━━━━━ Texto apresentado

A história da Biennale di Venezia, um dos eventos mais prestigiados no mundo da arte, começou em 1895. Mais tarde juntaram-se eventos de Música, Cinema, Teatro, Arquitetura e Dança.© Joana Albernaz Delgado

Interseccionismo à italiana: a arte no design e o design da arte

Aviso: se pertencem aos grupos independentistas do design ou, no outro extremo, da arte, podem já benzer-se e fechar esta janela: esta artigo cruza o Salone de Milão com a Biennale de Veneza.

Segundo aviso: este artigo descreve a experiência de uma pessoa que esteve pela primeira vez este ano no Salone, em Milão, e na Biennale, em Veneza. Por isso, se os leitores são daqueles aficionados do design ou da arte que peregrinam todos os anos a Milão ou de dois em dois anos até Veneza, este artigo não é para vocês. Podem ler, mas então tenham alguma paciência.

━━━━━━━━━━

> Enunciado
Edite o trecho do texto sobre o Salone e a Biennale de "Aviso: se pertencem" a "Biennale de Veneza.", substituindo "janela" por "página".

━━━━━ Secção de dados

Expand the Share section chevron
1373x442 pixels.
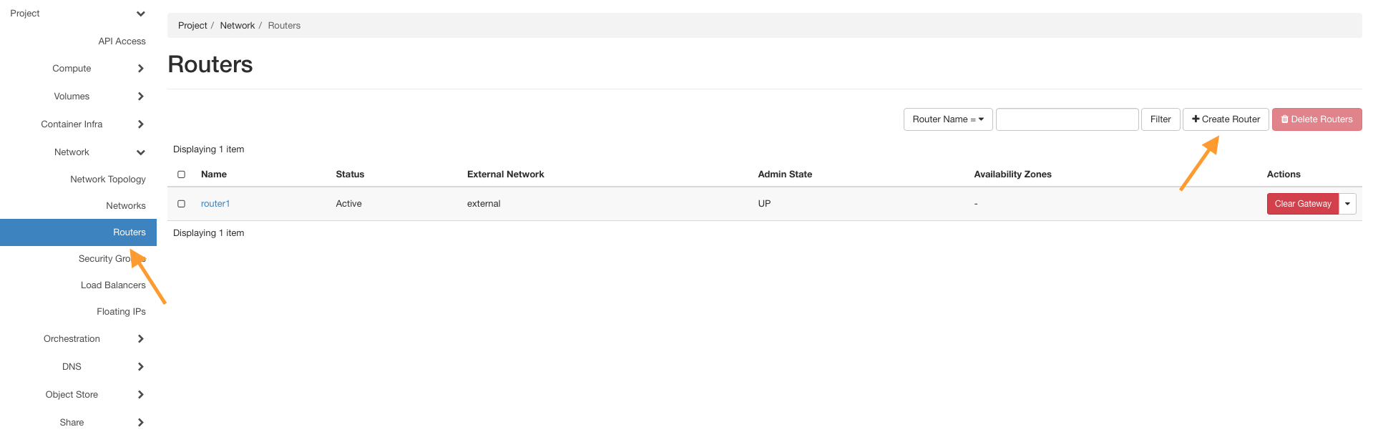click(140, 423)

━━━━━━━━━━

> Resposta
Aviso: se pertencem aos grupos independentistas do design ou, no outro extremo, da arte, podem já benzer-se e fechar esta página: esta artigo cruza o Salone de Milão com a Biennale de Veneza.